Databases in particular strike me as poor candidates, because the space is so
hotly contested by organizations capable of research-class CS and deep
optimization. So of all the things you might port to a new platform, MS SQL
Server (a platform in itself) represents an enormous risk.

------
rwmj
This is a great argument ... for open source.

Red Hat (the company I work for) sells quite narrow products. For example,
we'll sell you and support PostgreSQL but only on Red Hat Enterprise Linux, or
KVM but only on x86-64. Upstream, PostgreSQL runs on BSD, Windows and a
zillion other platforms. KVM supports i386, S/390, PPC and a few others.

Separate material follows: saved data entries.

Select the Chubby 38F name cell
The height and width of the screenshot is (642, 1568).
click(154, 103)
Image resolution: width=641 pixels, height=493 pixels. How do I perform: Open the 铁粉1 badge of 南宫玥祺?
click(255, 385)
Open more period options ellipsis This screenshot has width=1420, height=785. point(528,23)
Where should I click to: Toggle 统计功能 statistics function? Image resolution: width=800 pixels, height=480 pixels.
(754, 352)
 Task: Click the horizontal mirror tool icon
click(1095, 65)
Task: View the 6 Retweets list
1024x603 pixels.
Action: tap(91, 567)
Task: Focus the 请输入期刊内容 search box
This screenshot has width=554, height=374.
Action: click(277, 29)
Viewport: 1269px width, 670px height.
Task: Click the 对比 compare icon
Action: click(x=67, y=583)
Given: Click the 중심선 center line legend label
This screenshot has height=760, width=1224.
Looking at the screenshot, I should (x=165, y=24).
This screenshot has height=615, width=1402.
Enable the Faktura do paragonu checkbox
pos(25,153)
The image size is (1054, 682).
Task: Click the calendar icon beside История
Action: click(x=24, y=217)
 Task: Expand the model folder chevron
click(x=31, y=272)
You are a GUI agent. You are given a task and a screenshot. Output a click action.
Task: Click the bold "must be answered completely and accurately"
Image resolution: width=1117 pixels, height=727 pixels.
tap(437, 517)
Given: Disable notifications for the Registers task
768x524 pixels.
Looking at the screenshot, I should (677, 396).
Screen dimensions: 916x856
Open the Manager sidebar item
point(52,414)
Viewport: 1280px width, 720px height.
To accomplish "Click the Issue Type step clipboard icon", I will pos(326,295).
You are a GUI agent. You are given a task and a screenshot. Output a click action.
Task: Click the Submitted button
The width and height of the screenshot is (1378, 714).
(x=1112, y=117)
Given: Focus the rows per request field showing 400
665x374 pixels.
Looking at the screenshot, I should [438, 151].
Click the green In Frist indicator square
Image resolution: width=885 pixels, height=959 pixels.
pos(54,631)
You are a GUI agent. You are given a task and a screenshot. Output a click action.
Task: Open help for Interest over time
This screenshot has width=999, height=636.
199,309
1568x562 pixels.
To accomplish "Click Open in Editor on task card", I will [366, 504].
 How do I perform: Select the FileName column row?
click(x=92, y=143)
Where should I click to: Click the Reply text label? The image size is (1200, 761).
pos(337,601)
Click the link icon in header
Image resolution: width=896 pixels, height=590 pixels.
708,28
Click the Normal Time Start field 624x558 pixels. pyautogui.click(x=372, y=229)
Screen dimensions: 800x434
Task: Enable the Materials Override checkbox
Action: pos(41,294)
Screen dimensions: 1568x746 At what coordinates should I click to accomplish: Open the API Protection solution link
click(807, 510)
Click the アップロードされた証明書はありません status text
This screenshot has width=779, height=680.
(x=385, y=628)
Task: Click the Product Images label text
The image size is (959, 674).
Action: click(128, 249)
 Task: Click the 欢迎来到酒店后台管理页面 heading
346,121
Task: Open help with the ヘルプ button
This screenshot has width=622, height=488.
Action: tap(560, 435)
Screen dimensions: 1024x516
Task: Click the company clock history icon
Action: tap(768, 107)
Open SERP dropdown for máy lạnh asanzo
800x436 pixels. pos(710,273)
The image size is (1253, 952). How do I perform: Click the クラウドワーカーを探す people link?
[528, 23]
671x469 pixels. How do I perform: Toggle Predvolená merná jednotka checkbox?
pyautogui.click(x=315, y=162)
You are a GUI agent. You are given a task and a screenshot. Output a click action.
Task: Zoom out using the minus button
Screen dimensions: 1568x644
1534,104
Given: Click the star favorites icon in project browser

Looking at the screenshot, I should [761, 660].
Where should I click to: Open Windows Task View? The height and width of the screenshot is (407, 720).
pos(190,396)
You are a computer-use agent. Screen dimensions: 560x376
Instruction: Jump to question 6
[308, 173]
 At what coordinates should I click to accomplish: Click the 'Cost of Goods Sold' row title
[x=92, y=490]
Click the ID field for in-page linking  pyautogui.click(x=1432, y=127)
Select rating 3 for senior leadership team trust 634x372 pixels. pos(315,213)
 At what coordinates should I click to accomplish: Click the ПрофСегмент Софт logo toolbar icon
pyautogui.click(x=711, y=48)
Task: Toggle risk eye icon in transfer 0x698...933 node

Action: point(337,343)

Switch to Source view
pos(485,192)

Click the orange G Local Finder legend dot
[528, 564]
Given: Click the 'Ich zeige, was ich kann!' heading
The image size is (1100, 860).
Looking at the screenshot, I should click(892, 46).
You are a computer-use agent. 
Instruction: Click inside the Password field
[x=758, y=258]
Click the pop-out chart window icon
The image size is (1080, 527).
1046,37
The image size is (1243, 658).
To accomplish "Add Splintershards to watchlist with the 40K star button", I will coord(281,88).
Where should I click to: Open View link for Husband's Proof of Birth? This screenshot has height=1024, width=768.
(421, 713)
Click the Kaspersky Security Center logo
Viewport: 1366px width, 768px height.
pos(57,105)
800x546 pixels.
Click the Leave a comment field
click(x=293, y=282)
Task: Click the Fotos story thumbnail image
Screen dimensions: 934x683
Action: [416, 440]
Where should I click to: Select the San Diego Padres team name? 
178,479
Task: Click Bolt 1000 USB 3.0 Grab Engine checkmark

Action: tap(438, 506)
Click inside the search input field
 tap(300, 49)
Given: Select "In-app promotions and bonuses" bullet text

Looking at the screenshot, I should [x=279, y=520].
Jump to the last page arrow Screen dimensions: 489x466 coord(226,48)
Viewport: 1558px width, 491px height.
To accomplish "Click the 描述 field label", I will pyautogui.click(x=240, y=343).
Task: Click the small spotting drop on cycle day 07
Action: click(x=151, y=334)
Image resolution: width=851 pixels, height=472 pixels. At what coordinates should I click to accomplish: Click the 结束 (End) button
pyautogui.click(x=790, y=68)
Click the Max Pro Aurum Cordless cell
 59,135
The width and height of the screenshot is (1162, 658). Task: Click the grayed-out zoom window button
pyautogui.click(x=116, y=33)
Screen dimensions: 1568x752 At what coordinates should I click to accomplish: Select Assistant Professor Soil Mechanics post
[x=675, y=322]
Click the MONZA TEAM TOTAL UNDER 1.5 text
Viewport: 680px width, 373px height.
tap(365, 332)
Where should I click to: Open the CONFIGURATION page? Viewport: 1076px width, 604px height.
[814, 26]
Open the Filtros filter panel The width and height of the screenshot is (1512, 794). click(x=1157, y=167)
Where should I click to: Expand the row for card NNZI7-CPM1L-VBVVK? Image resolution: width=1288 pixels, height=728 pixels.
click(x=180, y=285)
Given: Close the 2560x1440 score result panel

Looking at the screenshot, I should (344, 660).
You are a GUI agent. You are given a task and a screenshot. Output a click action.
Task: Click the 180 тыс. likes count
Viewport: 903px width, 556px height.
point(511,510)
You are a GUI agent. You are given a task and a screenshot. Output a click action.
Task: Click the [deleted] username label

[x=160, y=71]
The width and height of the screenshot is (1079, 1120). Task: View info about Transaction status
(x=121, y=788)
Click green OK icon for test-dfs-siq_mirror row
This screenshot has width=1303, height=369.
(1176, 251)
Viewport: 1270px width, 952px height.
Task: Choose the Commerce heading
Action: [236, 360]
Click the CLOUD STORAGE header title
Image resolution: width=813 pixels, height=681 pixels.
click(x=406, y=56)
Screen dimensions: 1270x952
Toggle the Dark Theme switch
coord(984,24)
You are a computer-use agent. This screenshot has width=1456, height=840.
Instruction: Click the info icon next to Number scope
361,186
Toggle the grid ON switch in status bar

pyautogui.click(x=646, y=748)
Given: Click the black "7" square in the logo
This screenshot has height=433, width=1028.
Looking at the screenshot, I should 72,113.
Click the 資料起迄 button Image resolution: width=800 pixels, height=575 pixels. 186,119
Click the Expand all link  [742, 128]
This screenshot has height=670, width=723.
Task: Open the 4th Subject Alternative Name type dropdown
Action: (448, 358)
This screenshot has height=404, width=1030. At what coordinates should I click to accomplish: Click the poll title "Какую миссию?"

You can either be a customer, _or_ you can port yourself / find another
partner to make the code work on other platforms. This only works because it's
open source software.

------
forgotAgain
I don't doubt the author is reliably recalling what happened but I do doubt
that Microsoft would have ever released an enterprise product for *nix. This
would have eventually had to be decided at the Gates level and I don't think
he would have ever undermined Windows with a tacit admission that it could not
meet every customer need.

------
lrobb
>> The first order engineering of making that happen, assuming you disable
some Windows-specific functionality, was rather small (on the order of a few
manweeks).

I have a hard time believing that. I used to write to the Windows internals
API a lot (the kind of stuff you see on sysinternals), and I can't imagine the
sql server team not doing the same. That stuff was _not_ easily ported to
Linux, at least in the late 90's / early 00's.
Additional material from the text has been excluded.